**WORK INSTRUCTIONS**
1) List every string in the vector `tmp` defined in the R mailing-list message about selecting columns whose names contain "mutated".
2) Continue the R mailing-list message about selecting columns whose names contain "mutated," picking up after its final line of code.
─── TEXT TO READ
[R] Selecting columns whose names contain "mutated" except when they also contain "non" or "un"

Rui Barradas ruipbarradas at sapo.pt
Tue Apr 24 19:15:10 CEST 2012


Hello,


Greg Snow wrote
> 
> Here is a method that uses negative look behind:
> 
>> tmp <- c('mutation','nonmutated','unmutated','verymutated','other')
>> grep("(?<!un)(?<!non)muta", tmp, perl=TRUE)
> [1] 1 4
> 
> it looks for muta that is not immediatly preceeded by un or non (but
> it would match "unusually mutated" since the un is not
> immediatly
> befor the muta).
> 
> Hope this helps,
> 
> On Mon, Apr 23, 2012 at 10:10 AM, Paul Miller <pjmiller_57@> wrote:
>> Hello All,
>>
>> Started out awhile ago trying to select columns in a dataframe whose
>> names contain some variation of the word "mutant" using code like:
>>
>> names(KRASyn)[grep("muta", names(KRASyn))]
>>
>> The idea then would be to add together the various columns using code
>> like:
>>
>> KRASyn$Mutant_comb <- rowSums(KRASyn[grep("muta", names(KRASyn))])
──────
─── DATA ROWS
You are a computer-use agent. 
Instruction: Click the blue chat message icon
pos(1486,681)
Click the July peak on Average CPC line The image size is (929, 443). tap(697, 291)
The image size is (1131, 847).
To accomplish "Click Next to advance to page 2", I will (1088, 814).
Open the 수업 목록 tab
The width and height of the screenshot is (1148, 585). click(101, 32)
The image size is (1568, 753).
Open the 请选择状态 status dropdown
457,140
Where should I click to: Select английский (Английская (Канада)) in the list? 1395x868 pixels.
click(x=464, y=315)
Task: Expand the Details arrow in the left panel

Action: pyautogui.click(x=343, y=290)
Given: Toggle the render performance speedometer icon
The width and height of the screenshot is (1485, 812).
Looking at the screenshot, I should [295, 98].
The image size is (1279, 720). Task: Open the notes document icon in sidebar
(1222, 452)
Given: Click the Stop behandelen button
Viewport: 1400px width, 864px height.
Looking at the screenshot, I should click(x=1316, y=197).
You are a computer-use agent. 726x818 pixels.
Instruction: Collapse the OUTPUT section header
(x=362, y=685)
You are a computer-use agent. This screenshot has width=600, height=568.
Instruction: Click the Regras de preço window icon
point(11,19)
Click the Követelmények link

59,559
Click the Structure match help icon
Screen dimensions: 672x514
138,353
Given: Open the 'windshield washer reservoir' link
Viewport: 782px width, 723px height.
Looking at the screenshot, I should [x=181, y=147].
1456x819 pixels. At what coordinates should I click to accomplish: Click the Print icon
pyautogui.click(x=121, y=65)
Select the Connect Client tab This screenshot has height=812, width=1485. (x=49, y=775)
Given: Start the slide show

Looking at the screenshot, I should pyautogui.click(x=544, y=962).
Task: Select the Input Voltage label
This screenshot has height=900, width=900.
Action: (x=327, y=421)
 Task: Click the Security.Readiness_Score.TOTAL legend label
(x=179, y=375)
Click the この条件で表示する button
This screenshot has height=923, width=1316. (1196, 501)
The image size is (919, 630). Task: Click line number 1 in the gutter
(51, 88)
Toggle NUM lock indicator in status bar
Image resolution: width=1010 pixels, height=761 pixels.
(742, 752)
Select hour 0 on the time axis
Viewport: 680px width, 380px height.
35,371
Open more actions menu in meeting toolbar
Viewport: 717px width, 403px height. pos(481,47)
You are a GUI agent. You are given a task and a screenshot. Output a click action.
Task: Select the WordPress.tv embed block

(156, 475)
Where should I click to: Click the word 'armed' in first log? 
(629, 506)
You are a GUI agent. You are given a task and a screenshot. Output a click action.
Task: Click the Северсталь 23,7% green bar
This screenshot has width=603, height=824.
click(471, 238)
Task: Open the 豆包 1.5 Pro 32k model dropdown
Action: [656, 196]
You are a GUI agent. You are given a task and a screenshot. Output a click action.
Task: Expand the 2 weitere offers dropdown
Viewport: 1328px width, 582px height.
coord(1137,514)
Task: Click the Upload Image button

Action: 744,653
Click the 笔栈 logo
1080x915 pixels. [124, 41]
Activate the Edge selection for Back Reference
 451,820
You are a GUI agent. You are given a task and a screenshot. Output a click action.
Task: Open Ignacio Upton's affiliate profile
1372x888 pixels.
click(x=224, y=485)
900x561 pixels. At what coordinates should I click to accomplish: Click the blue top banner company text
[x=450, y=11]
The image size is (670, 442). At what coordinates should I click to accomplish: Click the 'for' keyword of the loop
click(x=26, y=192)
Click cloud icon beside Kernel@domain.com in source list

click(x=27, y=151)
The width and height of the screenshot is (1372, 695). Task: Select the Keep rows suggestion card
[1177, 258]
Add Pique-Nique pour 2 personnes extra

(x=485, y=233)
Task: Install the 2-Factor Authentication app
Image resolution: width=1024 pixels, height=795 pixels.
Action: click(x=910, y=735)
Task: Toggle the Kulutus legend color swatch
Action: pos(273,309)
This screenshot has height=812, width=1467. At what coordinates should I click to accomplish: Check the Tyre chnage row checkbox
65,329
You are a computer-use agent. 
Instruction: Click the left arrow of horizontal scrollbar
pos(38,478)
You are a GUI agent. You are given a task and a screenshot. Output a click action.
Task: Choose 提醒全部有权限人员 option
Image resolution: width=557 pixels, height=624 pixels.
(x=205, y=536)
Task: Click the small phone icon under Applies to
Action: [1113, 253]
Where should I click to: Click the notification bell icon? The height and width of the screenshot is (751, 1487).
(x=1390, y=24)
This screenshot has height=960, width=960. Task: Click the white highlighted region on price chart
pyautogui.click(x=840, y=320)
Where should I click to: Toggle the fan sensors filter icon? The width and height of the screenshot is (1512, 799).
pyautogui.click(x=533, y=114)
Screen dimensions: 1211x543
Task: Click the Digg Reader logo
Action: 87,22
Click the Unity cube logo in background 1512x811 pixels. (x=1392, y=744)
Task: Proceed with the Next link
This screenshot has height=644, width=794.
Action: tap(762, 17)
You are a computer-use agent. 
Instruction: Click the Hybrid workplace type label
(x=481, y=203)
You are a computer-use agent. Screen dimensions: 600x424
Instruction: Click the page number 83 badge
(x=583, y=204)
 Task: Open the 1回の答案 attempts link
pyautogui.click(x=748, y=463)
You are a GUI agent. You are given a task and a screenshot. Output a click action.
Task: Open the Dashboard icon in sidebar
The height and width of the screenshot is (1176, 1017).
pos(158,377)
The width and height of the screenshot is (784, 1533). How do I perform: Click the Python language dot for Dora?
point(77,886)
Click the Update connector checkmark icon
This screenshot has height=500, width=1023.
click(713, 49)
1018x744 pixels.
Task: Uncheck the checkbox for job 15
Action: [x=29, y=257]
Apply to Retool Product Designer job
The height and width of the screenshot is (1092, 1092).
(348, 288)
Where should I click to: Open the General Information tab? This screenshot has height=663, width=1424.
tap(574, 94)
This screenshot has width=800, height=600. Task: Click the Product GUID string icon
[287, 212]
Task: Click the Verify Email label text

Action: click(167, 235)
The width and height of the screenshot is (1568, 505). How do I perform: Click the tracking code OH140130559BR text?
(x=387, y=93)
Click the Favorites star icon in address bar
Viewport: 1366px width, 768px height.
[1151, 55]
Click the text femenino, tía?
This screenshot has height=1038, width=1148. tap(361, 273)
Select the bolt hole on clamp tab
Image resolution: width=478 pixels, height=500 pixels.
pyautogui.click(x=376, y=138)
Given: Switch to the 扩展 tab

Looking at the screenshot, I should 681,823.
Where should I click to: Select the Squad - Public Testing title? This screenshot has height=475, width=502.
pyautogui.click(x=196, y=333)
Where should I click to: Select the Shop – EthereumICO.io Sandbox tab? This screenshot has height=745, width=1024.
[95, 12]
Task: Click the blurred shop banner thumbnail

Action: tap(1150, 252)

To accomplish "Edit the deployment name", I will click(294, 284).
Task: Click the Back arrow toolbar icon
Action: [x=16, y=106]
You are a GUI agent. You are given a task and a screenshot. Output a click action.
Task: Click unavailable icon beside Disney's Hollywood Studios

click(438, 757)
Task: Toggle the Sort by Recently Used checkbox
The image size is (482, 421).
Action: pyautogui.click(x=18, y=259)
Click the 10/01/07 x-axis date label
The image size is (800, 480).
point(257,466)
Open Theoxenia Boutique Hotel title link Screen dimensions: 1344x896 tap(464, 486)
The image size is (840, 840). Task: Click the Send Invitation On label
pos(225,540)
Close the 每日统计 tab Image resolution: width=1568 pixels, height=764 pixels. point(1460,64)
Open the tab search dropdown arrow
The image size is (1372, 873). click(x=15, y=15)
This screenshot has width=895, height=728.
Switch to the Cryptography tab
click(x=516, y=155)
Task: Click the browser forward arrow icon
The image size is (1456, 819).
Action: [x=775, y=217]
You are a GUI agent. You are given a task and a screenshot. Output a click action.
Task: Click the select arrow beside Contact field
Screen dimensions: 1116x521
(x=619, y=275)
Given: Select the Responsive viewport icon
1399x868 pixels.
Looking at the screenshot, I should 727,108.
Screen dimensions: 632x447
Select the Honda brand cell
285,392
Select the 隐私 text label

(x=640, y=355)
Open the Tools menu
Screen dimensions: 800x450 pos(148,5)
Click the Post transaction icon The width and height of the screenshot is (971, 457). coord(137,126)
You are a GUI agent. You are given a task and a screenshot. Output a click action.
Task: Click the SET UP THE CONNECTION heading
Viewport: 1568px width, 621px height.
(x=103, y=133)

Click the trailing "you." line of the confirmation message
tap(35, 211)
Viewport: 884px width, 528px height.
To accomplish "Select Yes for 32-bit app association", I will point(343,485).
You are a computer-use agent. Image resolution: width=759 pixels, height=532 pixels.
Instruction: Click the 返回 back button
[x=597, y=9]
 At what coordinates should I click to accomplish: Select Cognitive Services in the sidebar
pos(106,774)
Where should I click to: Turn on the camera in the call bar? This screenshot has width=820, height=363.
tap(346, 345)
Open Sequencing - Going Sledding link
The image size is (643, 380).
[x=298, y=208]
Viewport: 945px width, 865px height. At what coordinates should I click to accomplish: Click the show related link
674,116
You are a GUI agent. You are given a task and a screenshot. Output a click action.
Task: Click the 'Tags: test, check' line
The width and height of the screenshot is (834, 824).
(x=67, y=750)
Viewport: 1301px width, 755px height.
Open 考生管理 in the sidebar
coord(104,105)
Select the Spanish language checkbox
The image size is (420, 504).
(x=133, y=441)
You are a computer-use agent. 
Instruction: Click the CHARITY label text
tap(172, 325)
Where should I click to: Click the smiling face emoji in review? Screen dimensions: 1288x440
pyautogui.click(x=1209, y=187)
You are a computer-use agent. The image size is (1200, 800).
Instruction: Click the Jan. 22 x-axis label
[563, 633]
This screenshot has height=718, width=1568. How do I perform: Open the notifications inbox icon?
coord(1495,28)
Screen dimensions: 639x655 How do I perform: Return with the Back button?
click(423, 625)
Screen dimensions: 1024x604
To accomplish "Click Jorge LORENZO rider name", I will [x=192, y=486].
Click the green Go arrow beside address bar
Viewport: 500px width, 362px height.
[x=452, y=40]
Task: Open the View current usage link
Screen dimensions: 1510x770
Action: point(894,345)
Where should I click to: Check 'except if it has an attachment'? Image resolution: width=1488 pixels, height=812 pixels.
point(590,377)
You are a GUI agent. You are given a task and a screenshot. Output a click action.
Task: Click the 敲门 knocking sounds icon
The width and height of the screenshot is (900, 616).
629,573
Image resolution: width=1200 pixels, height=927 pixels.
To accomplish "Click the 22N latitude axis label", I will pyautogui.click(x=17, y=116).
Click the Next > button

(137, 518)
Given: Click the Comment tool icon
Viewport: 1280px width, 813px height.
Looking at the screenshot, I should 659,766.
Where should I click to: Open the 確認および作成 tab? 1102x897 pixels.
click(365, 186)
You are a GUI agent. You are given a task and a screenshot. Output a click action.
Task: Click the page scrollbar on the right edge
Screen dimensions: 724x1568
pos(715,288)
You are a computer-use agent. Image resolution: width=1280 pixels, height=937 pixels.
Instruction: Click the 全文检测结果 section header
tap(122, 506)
──────
**EXPECTED OUTPUTS**
1) mutation, nonmutated, unmutated, verymutated, other

2)
>>
>> What I discovered though, is that this selects columns like "nonmutated"
>> and "unmutated" as well as columns like "mutated", "mutation", and
>> "mutational".
>>
>> So I'd like to know how to select columns that have some variation of the
>> word "mutant" without the "non" or the "un". I've been looking around for
>> an example of how to do that but haven't found anything yet.
>>
>> Can anyone show me how to select the columns I need?
>>
>> Thanks,
>>
>> Paul
>>
>> ______________________________________________
>> R-help@ mailing list
>> https://stat.ethz.ch/mailman/listinfo/r-help
>> PLEASE do read the posting guide
>> http://www.R-project.org/posting-guide.html
>> and provide commented, minimal, self-contained, reproducible code.
> 
> 
> 
> -- 
> Gregory (Greg) L. Snow Ph.D.
> 538280@
> 
> ______________________________________________
> R-help@ mailing list
> https://stat.ethz.ch/mailman/listinfo/r-help
> PLEASE do read the posting guide
> http://www.R-project.org/posting-guide.html
> and provide commented, minimal, self-contained, reproducible code.
> 


Has anyone realized that both 'non' and 'un' end with the same letter? The
only one we really need to check?

(tmp <- c('mutation','nonmutated','unmutated','verymutated','other')) 

i1 <- grepl("muta", tmp)
i2 <- grepl("nmuta", tmp)

tmp[i1 & !i2]


Now, not an answer to Greg's post, just convoluted.


(tmp <- c(tmp, 'permutation', 'commutation'))

cols <- list()
cols[[1]] <- grep("muta", tmp)
cols[[2]] <- grep("nmuta", tmp)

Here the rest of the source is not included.